La désertification médicale

C’est le sujet phare pour les Français qui traduit le mieux cette médecine à deux vitesses que je dénonce dans l’ouvrage « Santé, le trésor menacé ». Ils n’ont pas tort car, derrière ce mot, on retrouve la plupart des causes qui génèrent les inégalités face à la maladie et aux accidents de la vie : le nombre de professionnels de santé par habitants, pléthorique dans certains centres-villes, insuffisant jusqu’à l’absence dans d’autres territoires, mais aussi la disparition des petits hôpitaux publics, les conséquences de l’engorgement récurrent des urgences, la mortalité due aux dysfonctionnements du système et de son organisation…
 
Pour combattre la désertification, Marine Le Pen souhaite relever le numerus clausus, c’est-à-dire le nombre de places ouvertes aux étudiants en médecine ; Emmanuel Macron fait l’impasse sur cette solution.

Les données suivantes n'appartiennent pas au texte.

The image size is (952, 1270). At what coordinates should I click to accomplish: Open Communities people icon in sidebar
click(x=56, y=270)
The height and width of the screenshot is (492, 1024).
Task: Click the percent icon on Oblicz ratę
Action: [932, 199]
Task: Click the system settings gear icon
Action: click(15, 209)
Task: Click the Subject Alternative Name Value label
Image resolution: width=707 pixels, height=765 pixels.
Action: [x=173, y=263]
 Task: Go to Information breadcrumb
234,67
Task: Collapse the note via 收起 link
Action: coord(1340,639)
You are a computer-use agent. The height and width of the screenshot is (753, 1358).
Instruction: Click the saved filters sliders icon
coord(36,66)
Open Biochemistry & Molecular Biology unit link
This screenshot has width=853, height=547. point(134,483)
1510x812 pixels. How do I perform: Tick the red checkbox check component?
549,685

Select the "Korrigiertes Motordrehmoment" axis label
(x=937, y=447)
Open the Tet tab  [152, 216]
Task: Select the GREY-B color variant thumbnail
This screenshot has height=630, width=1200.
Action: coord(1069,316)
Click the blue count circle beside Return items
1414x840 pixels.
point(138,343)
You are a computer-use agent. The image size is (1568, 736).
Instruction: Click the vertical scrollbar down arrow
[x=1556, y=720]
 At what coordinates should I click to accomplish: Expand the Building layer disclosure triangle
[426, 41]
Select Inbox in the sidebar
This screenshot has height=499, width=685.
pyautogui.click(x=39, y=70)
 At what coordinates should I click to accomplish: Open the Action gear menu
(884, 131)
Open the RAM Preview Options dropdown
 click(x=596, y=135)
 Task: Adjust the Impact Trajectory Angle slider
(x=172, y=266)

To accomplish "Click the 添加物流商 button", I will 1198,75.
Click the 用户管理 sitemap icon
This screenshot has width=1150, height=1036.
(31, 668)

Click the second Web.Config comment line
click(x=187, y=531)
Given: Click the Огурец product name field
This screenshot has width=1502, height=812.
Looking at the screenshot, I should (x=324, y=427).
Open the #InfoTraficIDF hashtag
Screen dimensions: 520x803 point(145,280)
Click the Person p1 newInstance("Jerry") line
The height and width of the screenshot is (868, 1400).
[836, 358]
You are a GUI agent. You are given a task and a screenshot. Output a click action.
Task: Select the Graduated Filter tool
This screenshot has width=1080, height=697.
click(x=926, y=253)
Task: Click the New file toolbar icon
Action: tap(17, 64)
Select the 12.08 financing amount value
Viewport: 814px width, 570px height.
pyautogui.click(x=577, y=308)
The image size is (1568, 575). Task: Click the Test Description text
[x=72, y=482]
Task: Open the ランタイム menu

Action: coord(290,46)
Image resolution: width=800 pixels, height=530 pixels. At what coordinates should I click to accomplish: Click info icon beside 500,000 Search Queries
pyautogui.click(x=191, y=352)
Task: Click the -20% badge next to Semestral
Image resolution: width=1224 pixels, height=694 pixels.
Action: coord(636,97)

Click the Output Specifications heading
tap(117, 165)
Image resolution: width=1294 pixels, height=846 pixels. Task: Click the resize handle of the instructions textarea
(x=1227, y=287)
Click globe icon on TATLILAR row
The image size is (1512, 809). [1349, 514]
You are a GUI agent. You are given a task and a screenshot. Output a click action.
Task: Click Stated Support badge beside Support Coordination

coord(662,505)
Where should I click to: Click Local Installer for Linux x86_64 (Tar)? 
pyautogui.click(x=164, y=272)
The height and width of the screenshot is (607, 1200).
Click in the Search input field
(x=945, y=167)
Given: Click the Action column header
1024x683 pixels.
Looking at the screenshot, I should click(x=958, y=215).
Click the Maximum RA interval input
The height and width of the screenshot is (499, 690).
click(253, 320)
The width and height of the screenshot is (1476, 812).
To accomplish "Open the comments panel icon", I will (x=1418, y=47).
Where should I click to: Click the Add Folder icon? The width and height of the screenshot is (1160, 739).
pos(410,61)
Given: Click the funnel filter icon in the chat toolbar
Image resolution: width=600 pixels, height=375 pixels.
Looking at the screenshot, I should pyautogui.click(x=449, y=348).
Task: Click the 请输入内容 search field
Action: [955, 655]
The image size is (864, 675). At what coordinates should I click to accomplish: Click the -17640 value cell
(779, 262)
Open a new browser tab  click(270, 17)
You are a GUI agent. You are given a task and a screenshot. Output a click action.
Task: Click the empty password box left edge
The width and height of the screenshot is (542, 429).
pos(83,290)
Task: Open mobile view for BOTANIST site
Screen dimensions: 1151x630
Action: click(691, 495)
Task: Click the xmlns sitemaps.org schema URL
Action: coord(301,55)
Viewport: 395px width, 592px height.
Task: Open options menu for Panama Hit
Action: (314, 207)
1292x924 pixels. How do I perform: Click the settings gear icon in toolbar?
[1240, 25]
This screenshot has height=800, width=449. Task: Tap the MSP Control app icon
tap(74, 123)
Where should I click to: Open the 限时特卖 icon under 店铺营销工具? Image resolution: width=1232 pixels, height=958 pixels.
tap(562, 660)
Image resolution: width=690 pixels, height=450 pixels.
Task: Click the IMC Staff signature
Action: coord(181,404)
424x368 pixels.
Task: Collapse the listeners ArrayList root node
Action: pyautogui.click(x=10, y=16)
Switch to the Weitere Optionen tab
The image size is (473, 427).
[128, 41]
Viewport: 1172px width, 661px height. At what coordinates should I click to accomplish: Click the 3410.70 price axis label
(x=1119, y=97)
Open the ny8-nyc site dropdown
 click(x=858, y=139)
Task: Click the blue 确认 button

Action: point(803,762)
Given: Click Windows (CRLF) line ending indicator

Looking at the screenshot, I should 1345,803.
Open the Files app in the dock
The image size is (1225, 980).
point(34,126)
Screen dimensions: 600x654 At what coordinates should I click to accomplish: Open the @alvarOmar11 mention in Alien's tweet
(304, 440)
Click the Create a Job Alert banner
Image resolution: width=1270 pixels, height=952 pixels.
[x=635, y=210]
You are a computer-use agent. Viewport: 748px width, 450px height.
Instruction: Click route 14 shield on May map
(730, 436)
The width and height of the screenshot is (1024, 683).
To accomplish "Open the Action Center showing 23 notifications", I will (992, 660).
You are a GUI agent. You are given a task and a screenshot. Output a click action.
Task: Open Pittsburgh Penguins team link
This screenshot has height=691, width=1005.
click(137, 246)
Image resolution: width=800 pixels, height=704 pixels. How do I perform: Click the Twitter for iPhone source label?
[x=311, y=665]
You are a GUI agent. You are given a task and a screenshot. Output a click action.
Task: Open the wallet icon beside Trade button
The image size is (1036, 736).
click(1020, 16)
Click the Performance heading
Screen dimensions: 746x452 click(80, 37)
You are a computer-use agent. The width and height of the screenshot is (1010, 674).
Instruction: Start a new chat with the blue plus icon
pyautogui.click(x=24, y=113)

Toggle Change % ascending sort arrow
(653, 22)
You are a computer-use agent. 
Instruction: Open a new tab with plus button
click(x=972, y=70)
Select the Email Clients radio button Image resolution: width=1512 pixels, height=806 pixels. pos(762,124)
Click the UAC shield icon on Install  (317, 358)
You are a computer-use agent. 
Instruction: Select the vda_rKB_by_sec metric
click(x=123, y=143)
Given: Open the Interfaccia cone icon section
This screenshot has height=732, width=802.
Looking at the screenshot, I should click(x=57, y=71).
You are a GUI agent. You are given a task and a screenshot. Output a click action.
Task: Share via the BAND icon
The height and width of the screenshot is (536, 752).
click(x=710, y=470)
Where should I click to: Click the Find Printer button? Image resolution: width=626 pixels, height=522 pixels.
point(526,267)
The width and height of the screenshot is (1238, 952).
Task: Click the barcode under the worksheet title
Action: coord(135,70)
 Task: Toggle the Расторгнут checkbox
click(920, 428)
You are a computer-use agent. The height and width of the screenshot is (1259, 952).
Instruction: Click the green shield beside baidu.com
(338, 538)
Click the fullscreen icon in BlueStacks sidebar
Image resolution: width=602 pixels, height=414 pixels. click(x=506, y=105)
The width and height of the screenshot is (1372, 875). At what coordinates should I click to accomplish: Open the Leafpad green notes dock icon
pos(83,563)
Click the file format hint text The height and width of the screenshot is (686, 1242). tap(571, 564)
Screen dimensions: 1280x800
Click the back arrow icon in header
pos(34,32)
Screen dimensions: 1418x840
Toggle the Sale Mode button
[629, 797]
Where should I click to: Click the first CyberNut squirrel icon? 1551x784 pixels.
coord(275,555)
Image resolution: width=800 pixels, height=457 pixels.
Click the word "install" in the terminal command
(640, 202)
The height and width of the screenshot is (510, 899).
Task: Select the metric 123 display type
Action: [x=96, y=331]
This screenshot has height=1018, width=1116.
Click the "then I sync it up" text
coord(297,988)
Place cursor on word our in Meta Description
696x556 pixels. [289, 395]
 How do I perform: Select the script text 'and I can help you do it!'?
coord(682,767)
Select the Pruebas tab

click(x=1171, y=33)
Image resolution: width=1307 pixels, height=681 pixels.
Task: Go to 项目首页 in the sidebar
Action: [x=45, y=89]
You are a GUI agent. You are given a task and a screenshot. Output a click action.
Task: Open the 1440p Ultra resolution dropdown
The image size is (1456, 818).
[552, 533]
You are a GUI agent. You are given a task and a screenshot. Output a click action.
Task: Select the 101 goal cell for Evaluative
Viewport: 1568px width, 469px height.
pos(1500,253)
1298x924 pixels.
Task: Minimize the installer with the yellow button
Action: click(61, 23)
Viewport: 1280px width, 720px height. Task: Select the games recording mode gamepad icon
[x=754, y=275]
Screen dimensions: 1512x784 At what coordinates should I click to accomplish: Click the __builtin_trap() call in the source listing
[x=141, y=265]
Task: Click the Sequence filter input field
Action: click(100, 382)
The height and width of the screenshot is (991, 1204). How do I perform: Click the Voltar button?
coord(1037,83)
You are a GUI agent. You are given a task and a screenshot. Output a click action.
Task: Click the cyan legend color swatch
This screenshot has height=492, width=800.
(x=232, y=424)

Mais en est-ce une ? Former un médecin généraliste prend neuf ans, un chirurgien onze. Peut-on attendre ces délais pour remédier à la désertification ? À l’évidence non, car les projections faites par les démographes en santé [1] et par l’Ordre national des médecins [2] révèlent une augmentation constante du nombre de territoires concernés. En cause la pyramide des âges chez les médecins qui montre que le pic des départs à la retraite sera atteint dans cinq à six ans. Trop tôt donc par rapport aux délais de formation. Mais plus que cela, que changera le nombre de médecins à la question de la désertification ? La réponse est rien ou à la marge. La France n’en a jamais autant compté, presque deux fois plus qu’il y a une quarantaine d’années, sauf que de moins en moins choisissent la médecine générale et que ceux qui font ce choix s’installent dans des zones déjà bien pourvues.
 
Alors qu’est-ce qui fera que les jeunes médecins auront tout d’un coup envie d’aller s’installer en Vendée ou dans la Manche (départements parmi ceux qui comptent le moins de médecins par habitants) ou dans les zones péri-urbaines ? À cette question les deux candidats répondent en chœur : maison de santé ! que seul Emmanuel Macron chiffre en voulant en doubler le nombre. Oui, les maisons de santé sont un levier ; non, elles ne suffisent pas à ce que les jeunes médecins généralistes s’installent dans ces zones déjà sous-dotées. Le nombre de maisons de santé inoccupées, parce que conçues hors concertation avec des professionnels concernés ou parce que ne relevant que d’un programme immobilier, est considérable.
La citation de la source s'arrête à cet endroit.